🤖 AI Summary
Time-action localization (TAL) suffers from high annotation costs and limitations of existing data programming approaches in modeling spatiotemporal dynamics in videos. Method: We propose a drag-and-associate video programming framework, enabling users to visually specify complex action logic by dragging body-part or object nodes and establishing spatiotemporal links. This framework introduces the first symbolic event modeling and rule-driven label generation paradigm tailored for TAL, integrating human pose estimation, object detection, and graph-structured relational constraints to support efficient, large-scale weakly supervised label construction by non-experts. Contribution/Results: Our method achieves near fully supervised performance on standard TAL benchmarks. A user study confirms substantial reduction in annotation dependency and improved modeling efficiency. The framework establishes a scalable, accessible paradigm for domain-customized action recognition systems.
📝 Abstract
Temporal Action Localization (TAL) aims to detect the start and end timestamps of actions in a video. However, the training of TAL models requires a substantial amount of manually annotated data.
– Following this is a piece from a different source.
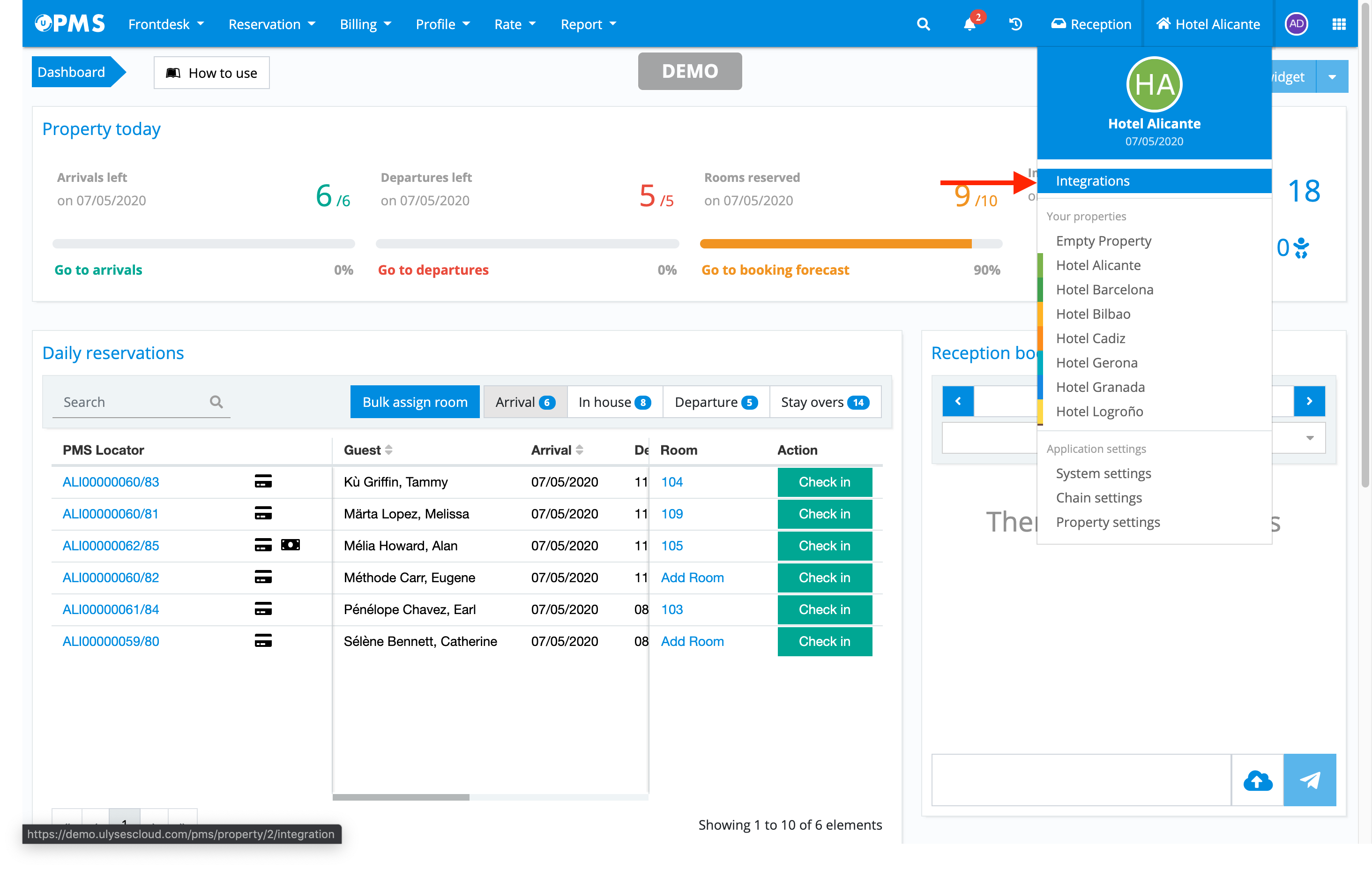Viewport: 1372px width, 870px height.
Task: Expand the widget dropdown arrow button
Action: tap(1332, 77)
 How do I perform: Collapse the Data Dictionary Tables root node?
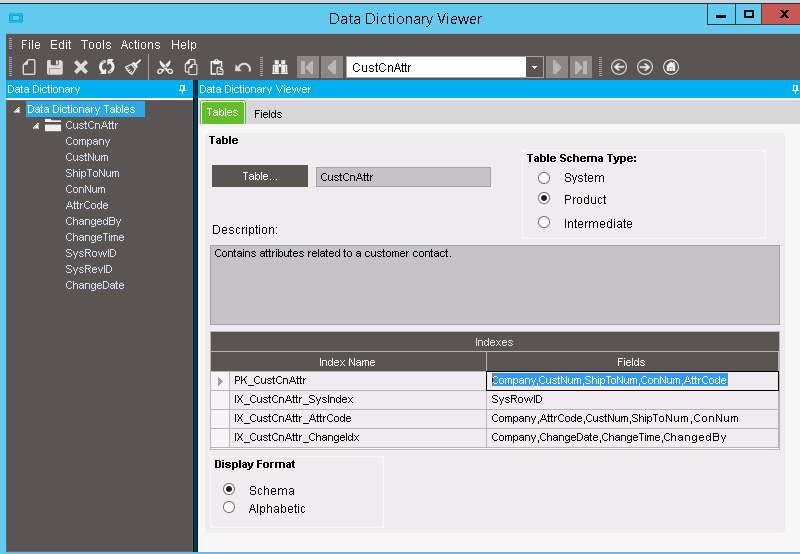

Data programming is an efficient method to create training labels with a series of human-defined labeling functions. However, its application in TAL faces difficulties of defining complex actions in the context of temporal video frames. In this paper, we propose ProTAL, a drag-and-link video programming framework for TAL. ProTAL enables users to define key events by dragging nodes representing body parts and objects and linking them to constrain the relations (direction, distance, etc.). These definitions are used to generate action labels for large-scale unlabelled videos. A semi-supervised method is then employed to train TAL models with such labels. We demonstrate the effectiveness of ProTAL through a usage scenario and a user study, providing insights into designing video programming framework.